Date & Time: Oct 13, 2022 at 0929 LT
Type of aircraft:
Operator:
Registration:
C-FDDX
Survivors:
Yes
Schedule:
Mistissini - Pluto Lake
MSN:
165
YOM:
1956
Country:
Crew on board:
1
Crew fatalities:
Pax on board:
0
Pax fatalities:
Other fatalities:
Total fatalities:
0
Captain / Total flying hours:
1938
Captain / Total hours on type:
600.00
Aircraft flight hours:
17489
Circumstances:
On 12 October 2022, the True North Airways Inc. de Havilland DHC-3 Otter aircraft on floats (registration C-FDDX, serial number 165) was conducting a visual flight rules flight, with 1 pilot on board, from Mistissini Water Aerodrome (CSE6), Quebec, to Pluto Lake, Quebec, where it would deliver cargo and pick up passengers. At approximately 0929 Eastern Daylight Time, while manoeuvring for landing on Pluto Lake, the aircraft collided with the surface of the water. The pilot sustained serious injuries. The passengers, who had been waiting near the lake for the aircraft’s arrival, transported the pilot to a nearby cabin from where he was later taken to hospital by a search and rescue helicopter. The emergency locator transmitter activated. There was significant damage to the aircraft.
Probable cause:
3.1 Findings as to causes and contributing factors
These are conditions, acts or safety deficiencies that were found to have caused or contributed to this occurrence.
Due to the visual cues of the landing area that were visible to the pilot, the close proximity of the landing site where passengers were waiting, and the natural tendency to continue a plan under changing conditions, the pilot continued the approach despite visibility in the local area being below the minimum required for visual flight rules flight.
Owing to the reduced visibility, the pilot’s workload, while he was manoeuvring for landing, was high and his attention was focused predominantly outside the aircraft in order to keep the landing area in sight. As a result, a reduction in airspeed went unnoticed.
During the aircraft’s turn from base to final, the increased wing loading, combined with the reduced airspeed, resulted in a stall at an altitude too low to permit recovery.
The pilot was not wearing the shoulder harness while at the controls and operating the aircraft because he found it uncomfortable and other aircraft he flew were not equipped with one. As a result, during impact with the water, the pilot received serious injuries.

3.2 Findings as to risk
These are conditions, unsafe acts or safety deficiencies that were found not to be a factor in this occurrence but could have adverse consequences in future occurrences.
If aircraft stall warning systems do not provide multiple types of alerts warning the pilot of an impending stall, there is an increased risk that a visual stall warning alone will not be salient enough and go undetected when the pilot’s attention is focused outside the aircraft or during periods of high workload.
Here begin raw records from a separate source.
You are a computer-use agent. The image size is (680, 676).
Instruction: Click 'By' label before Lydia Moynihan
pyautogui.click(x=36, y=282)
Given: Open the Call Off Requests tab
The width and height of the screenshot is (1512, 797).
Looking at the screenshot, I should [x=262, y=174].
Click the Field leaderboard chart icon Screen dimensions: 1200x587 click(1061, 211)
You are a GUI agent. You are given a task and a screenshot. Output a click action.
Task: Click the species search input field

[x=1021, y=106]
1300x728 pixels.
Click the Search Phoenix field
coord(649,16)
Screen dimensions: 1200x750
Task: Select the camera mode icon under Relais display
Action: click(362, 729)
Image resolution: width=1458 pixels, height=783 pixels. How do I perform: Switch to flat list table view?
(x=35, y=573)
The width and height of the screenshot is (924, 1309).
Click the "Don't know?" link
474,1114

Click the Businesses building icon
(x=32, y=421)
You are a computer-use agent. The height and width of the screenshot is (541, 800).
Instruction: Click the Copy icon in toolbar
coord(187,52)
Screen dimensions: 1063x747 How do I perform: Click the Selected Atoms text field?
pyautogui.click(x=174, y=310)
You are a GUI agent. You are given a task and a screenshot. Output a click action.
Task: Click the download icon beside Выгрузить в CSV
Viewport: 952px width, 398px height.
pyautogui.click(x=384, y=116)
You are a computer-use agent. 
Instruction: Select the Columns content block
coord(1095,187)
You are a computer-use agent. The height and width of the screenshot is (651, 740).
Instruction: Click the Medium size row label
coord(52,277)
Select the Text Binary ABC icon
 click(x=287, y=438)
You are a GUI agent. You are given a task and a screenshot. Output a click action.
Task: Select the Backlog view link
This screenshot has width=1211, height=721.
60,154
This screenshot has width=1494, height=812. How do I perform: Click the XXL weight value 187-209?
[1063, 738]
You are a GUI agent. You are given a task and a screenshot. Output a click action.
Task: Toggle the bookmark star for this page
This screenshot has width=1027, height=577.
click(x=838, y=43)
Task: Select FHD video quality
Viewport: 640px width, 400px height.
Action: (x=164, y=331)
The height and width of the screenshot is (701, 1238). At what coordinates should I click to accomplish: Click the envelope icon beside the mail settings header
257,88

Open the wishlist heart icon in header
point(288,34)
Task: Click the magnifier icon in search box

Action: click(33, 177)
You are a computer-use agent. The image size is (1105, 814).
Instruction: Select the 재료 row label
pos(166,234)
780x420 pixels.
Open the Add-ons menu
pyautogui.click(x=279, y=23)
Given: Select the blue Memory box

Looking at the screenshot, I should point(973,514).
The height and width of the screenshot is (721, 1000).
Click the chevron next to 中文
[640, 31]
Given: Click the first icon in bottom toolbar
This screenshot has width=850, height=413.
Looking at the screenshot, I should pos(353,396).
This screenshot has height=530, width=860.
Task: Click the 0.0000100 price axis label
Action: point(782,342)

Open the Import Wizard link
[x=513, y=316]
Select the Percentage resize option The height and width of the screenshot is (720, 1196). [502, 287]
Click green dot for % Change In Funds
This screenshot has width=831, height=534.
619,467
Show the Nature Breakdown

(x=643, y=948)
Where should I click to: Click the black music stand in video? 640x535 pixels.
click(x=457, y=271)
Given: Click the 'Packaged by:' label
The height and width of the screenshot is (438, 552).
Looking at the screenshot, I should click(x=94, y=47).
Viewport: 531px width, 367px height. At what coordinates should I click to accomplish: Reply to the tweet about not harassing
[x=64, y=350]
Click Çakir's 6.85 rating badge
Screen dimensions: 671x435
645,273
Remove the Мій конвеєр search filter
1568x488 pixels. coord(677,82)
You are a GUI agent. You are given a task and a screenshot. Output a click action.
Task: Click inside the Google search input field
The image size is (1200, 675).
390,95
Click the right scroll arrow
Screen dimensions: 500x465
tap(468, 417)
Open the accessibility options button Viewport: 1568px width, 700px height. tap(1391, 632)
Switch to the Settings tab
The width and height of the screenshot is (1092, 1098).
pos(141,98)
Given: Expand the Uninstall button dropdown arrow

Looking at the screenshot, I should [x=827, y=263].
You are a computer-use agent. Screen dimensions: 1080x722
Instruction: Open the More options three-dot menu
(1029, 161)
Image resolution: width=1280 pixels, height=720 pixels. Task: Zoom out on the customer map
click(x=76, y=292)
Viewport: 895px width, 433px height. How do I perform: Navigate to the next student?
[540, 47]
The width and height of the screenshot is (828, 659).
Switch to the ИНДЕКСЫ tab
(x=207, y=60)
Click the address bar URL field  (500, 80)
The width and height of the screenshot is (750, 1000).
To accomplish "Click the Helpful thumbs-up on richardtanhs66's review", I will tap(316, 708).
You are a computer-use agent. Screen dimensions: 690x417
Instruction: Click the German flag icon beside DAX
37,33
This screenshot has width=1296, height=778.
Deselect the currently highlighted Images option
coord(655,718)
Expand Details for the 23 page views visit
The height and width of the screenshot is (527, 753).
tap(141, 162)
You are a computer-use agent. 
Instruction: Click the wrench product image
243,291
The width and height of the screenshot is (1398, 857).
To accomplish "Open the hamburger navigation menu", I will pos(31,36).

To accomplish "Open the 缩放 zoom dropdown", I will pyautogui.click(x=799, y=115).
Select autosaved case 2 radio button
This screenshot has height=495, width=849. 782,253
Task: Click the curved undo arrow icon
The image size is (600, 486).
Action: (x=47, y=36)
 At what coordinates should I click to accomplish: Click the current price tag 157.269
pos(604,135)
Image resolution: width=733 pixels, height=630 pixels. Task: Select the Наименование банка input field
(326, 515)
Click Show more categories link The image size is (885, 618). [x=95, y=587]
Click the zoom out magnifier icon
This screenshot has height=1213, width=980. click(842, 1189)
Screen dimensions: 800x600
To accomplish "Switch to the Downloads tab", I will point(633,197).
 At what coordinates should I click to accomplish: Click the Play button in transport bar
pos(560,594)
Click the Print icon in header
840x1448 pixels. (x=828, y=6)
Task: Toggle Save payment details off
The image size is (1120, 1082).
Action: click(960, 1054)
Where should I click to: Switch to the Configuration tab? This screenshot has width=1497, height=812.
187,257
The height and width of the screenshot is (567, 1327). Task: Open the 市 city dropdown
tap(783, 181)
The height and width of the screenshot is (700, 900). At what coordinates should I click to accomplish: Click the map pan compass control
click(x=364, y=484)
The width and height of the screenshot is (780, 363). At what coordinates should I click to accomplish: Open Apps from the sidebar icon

If aircraft operators do not ensure that their contact information on file with the Canadian Beacon Registry is accurate, there is a risk that search and rescue operations may be delayed.
If companies do not employ robust flight-following procedures, there is a risk that, after an accident, potentially life-saving search and rescue services will be delayed.

3.3 Other findings
These items could enhance safety, resolve an issue of controversy, or provide a data point for future safety studies.
The occurrence aircraft was carrying dangerous goods on board, even though the operator was not authorized to do so on its DHC-3 Otter aircraft.
For unknown reasons, the pilot encountered difficulty inflating his personal flotation device, and because of his proximity to the shore, he removed it to make it easier to swim.